Helmut Schmidt n’osait certainement pas rêver de voir les ex-satellites soviétique, comme la Pologne et la Slovaquie, puis les pays baltes, devenir les sous-traitants privilégiés de l’Allemagne réunifiée.
Ni de bénéficier d’un gaz et de matières premières importées de Russie moins cher que du temps des Soviets, grâce aux oligarques qui ont largement bradé les ressources de leur pays aux Occidentaux.
Ni de jouir du double privilège d’un euro sous-évalué de 20 à 25% à l’export, mais dont la valeur serait multipliée par trois face au rouble en 10 ans (de 30 à 90), avant une rechute sous 60.
Et la dépendance grandissante énergétique vis-à-vis de la Russie ?
Le commerce ou la guerre
Les Allemands se sont fiés à l’adage qui veut que deux pays qui renforcent leurs liens commerciaux ne guerroient pas. Les contre-exemples sont en effet peu nombreux, il ne m’en vient même pas un à l’esprit depuis le début de l’ère industrielle.
Un certain Frédéric Bastiat a écrit que, quand les « marchandises ne traversent plus les frontières, les soldats ne tardent pas à le faire ».

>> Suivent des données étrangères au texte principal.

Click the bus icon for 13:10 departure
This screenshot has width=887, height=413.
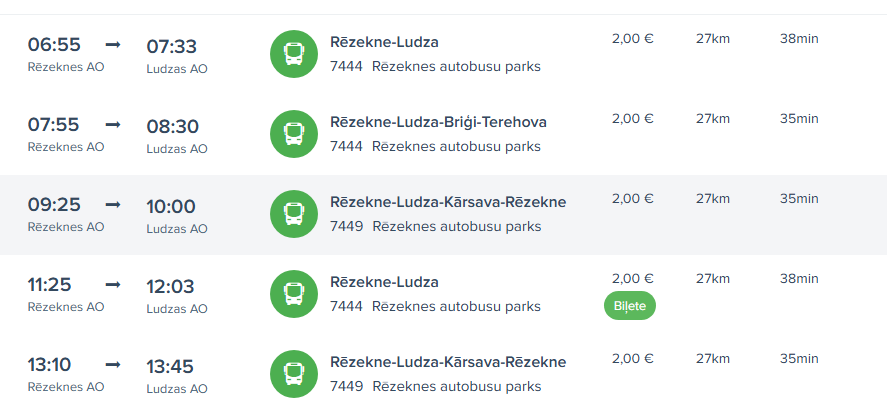pos(294,374)
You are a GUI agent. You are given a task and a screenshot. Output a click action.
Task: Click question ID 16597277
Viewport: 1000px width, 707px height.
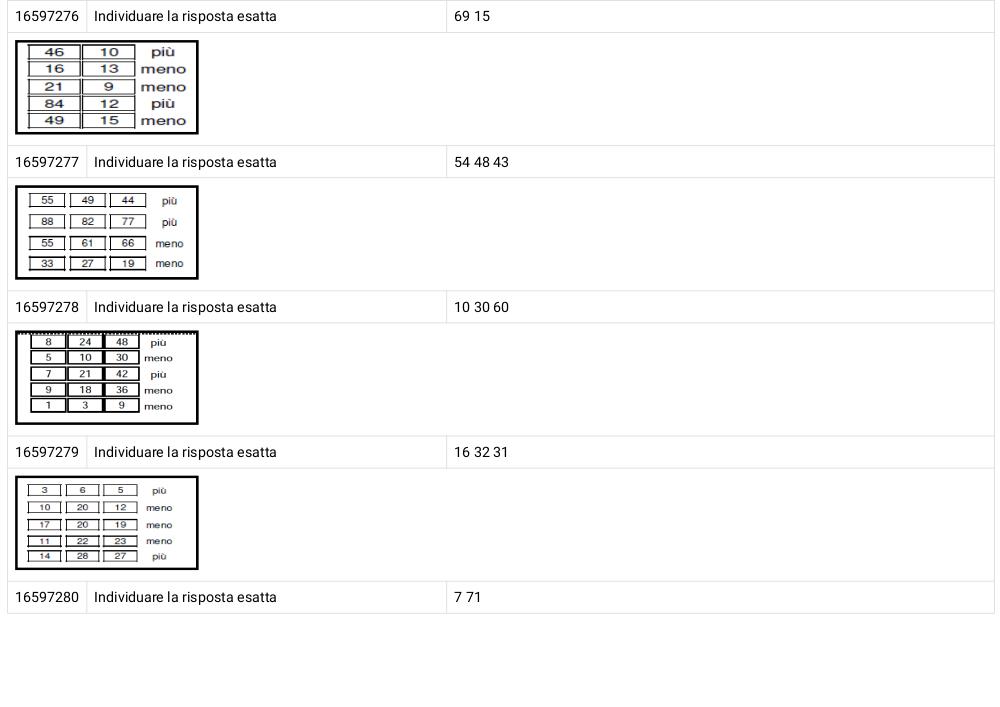(x=47, y=162)
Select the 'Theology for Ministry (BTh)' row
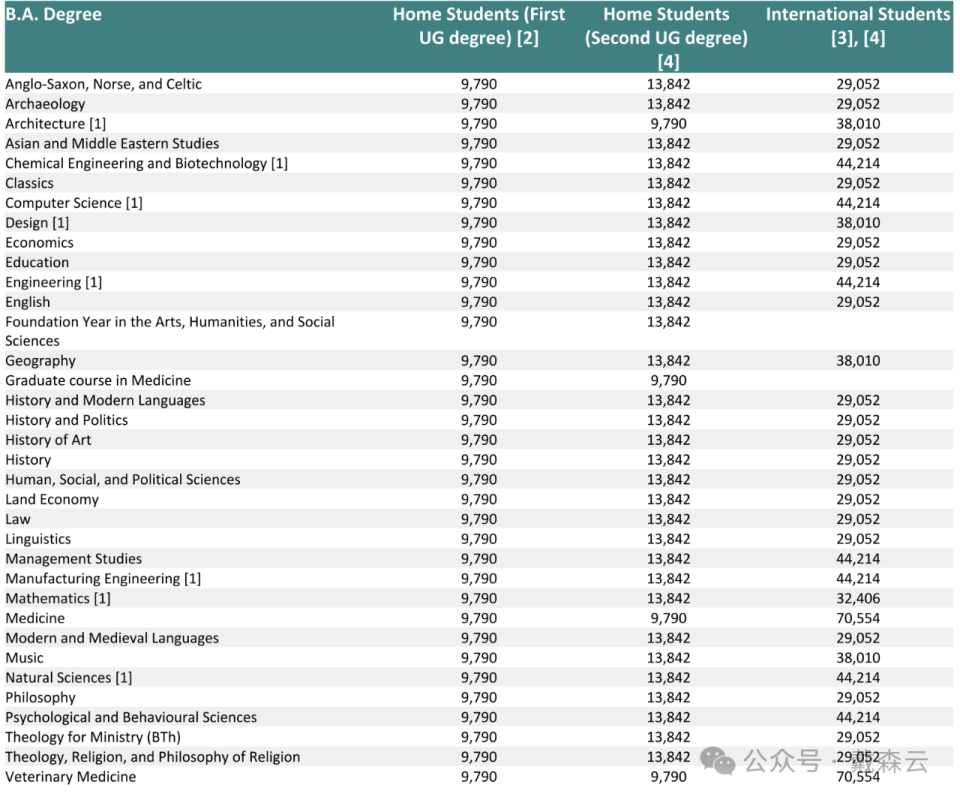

Grâce à la fin de la guerre froide, l’Allemagne a réussi à réduire des deux tiers ses dépenses militaires, jusqu’à ne plus représenter que 1,2% de son PIB.
Une fois la réunification digérée – en à peine une décennie –, l’Allemagne a pu se concentrer sur ce qu’elle sait faire le mieux : exporter.
Avec ce qui constituait pour elle un alignement idéal de planètes au cours des 20 dernières années, l’Allemagne n’a cessé d’engranger des excédents face à l’Italie (pour laquelle l’euro est symétriquement surévalué de 20 ou 25%).
Tant qu’elle affichait une balance commerciale positive, elle n’était pas tentée de se préoccuper de l’ardoise qui s’alourdissait du côté de l’Italie du fait du déséquilibre de la balance des paiements entre les deux pays : il n’y avait aucune urgence à traiter le problème.
La fin des excédents
Maintenant que la facture énergétique désintègre les excédents et que le commerce extérieur se solde par des déficits, les Allemands se trouvent brutalement tiré de leur « rêve bleu » : il est grand temps de faire rentrer de l’argent par d’autres canaux… et de solder certains passifs.
Car les contribuables allemands vont devoir mettre de leur poche pour finir de payer la nationalisation de Gazprom Bavaria (9 à 10 Mds€), puis le sauvetage du distributeur d’énergie Uniper, filiale du groupe finlandais Fortum (l’un des principaux acheteurs de gaz auprès de Gazprom).
Uniper n’est plus approvisionné qu’à 40% du débit pré-sanctions européennes par le géant russe et doit puiser dans ses réserves depuis des semaines, tout en se procurant du gaz au « prix marché » pour honorer ses engagements auprès des industriels germaniques (le coût est estimé à 30 M€ par jour).
Une faillite d’Uniper, pourrait « avoir un effet systémique » sur le marché de l’énergie allemande et « nous ne pouvons pas laisser cela se produire », avait indiqué le ministre de l’Économie et l’ex-leader écologiste, Robert Habeck, le 5 juillet dernier.
La grande question c’est : quand l’Allemagne va-t-elle commencer à remettre à plat les comptes face à l’Italie ?
Elle va probablement attendre le déroulement des législatives anticipées fin septembre et la formation d’un nouveau gouvernement de coalition (forcément) d’ici mi-octobre.
C’est là que les problèmes de déséquilibres de l’Italie vis-à-vis de l’Allemagne risquent de devenir le nouveau problème de l’Europe toute entière, tout comme le tarissement des flux gaziers (notons que, les uns après les autres, les pays européens refusent d’appliquer le plan de réduction de 15% de réduction de la consommation concocté par Bruxelles pour complaire à Berlin)…
L’Europe découvre déjà la conception très germanique de la « solidarité » : pas un euro pour la Grèce en 2012, pas un euro pour l’Italie en 2020… mais, quand il n’y a plus un atome de gaz russe, tous les « partenaires » de l’Allemagne (l’Italie et la Grèce retrouvent comme par magie ce statut flatteur) sont sommés de faire preuve de sobriété énergétique pour que les usines allemandes continuent de tourner.